*** Opening Entries provided ***

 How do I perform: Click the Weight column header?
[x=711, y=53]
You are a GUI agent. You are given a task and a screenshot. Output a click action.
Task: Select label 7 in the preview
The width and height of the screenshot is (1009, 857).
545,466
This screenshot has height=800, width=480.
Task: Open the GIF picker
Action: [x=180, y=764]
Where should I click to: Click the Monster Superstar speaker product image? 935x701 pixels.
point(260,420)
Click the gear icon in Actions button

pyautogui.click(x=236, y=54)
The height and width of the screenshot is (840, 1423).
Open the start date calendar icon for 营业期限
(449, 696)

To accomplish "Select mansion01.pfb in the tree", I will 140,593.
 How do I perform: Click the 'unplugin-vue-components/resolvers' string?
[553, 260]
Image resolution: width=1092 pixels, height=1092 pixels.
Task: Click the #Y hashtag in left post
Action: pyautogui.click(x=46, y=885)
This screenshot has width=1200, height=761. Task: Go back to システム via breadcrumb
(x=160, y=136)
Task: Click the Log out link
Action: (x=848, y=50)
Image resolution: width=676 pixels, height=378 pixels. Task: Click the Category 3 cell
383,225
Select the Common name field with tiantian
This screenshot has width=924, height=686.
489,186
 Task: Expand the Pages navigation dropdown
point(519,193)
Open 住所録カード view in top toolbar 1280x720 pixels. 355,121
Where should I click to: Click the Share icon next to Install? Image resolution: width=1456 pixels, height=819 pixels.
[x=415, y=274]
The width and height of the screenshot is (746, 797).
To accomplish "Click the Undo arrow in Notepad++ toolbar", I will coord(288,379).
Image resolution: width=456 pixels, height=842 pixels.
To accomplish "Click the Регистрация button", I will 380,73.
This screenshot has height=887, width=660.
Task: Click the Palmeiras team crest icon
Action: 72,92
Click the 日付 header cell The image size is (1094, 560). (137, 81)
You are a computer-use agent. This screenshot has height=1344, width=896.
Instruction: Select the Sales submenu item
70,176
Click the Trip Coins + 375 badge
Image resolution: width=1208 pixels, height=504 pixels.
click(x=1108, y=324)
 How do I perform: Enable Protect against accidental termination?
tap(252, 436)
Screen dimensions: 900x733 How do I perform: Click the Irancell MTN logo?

*** Closing Entries provided ***

◆ What is needed ◆
From the records above, extract everything verbatim.

◆ Written reply ◆
 How do I perform: Click the Weight column header?
[x=711, y=53]
You are a GUI agent. You are given a task and a screenshot. Output a click action.
Task: Select label 7 in the preview
The width and height of the screenshot is (1009, 857).
545,466
This screenshot has height=800, width=480.
Task: Open the GIF picker
Action: [x=180, y=764]
Where should I click to: Click the Monster Superstar speaker product image? 935x701 pixels.
point(260,420)
Click the gear icon in Actions button

pyautogui.click(x=236, y=54)
The height and width of the screenshot is (840, 1423).
Open the start date calendar icon for 营业期限
(449, 696)

To accomplish "Select mansion01.pfb in the tree", I will 140,593.
 How do I perform: Click the 'unplugin-vue-components/resolvers' string?
[553, 260]
Image resolution: width=1092 pixels, height=1092 pixels.
Task: Click the #Y hashtag in left post
Action: pyautogui.click(x=46, y=885)
This screenshot has width=1200, height=761. Task: Go back to システム via breadcrumb
(x=160, y=136)
Task: Click the Log out link
Action: (x=848, y=50)
Image resolution: width=676 pixels, height=378 pixels. Task: Click the Category 3 cell
383,225
Select the Common name field with tiantian
This screenshot has width=924, height=686.
489,186
 Task: Expand the Pages navigation dropdown
point(519,193)
Open 住所録カード view in top toolbar 1280x720 pixels. 355,121
Where should I click to: Click the Share icon next to Install? Image resolution: width=1456 pixels, height=819 pixels.
[x=415, y=274]
The width and height of the screenshot is (746, 797).
To accomplish "Click the Undo arrow in Notepad++ toolbar", I will coord(288,379).
Image resolution: width=456 pixels, height=842 pixels.
To accomplish "Click the Регистрация button", I will 380,73.
This screenshot has height=887, width=660.
Task: Click the Palmeiras team crest icon
Action: 72,92
Click the 日付 header cell The image size is (1094, 560). (137, 81)
You are a computer-use agent. This screenshot has height=1344, width=896.
Instruction: Select the Sales submenu item
70,176
Click the Trip Coins + 375 badge
Image resolution: width=1208 pixels, height=504 pixels.
click(x=1108, y=324)
 How do I perform: Enable Protect against accidental termination?
tap(252, 436)
Screen dimensions: 900x733 How do I perform: Click the Irancell MTN logo?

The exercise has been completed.